1 cup dried porcini mushrooms

1 cup water

1 cup cremini mushrooms, stems removed, sliced thin,

3 tablespoons butter

3 tablespoons olive oil

3 boneless, skinless chicken thighs, cut into bite-size pieces (2 cups)

4 cups chicken stock

1 cup minced sweet onion

1 ½ cups Arborio rice

½ cup dry white wine

¾ cup fresh grated Parmigiano-Reggiano cheese (½ cup for the rice, ¼ for sprinkling)

1 generous tablespoon chopped fresh rosemary

1 teaspoon of salt


Put the porcini mushrooms in a generous cup of water for 30 minutes to an hour. Line a colander with a paper towel, and drain the water into a bowl and save. This be our porcini water. Rinse the mushrooms, pat dry with paper towels, and chop into smaller pieces. Not too small!

Put a large sauté pan over medium heat. Add 1 tablespoon of butter and 1 tablespoon of olive oil.

When the butter melts, add the cremini mushrooms, cook for 5 minutes, stir often.

Add the chicken, sprinkle with ½ teaspoon of salt and some fresh cracked black pepper

Cook for 4 minutes, then cook on the other side for 4 minutes.

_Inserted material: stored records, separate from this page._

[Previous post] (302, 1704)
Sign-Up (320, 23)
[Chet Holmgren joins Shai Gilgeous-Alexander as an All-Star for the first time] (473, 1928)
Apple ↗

Add the porcini mushrooms and stir for a minute or so.

Put the chicken and mushrooms on a plate.

Take the chicken stock and the cup of porcini water, put them in a medium saucepan over low heat.

Put a heavy-bottomed pot (like a Dutch oven) over medium heat and add 2 tablespoons of butter and 2 tablespoons of olive oil.

After the butter melts, add the onion, stir and cook for 5 minutes.

Add the rice and cook and stir for 3 minutes.

Add the wine and ½ teaspoon of salt, stir until wine is absorbed, 2 minutes.

Adjust the heat to medium-low, and add a ladle of the broth/porcini water (about ¾ cup) to the rice and stir slowly until the broth has absorbed.

Add another ladle and stir gently until the broth/porcini water is absorbed.

Keep adding broth, ladle by ladle, constantly stirring until the rice is al dente, firm to the bite. It should take about 20 minutes. Sometimes it takes a little longer….

Add the chicken and mushrooms and stir gently for a minute or so.

Add the rosemary and stir gently for a minute or so.

Add the Parmigiano cheese, and stir.

Dish it up!

Top with a little freshly grated Parmigiano cheese.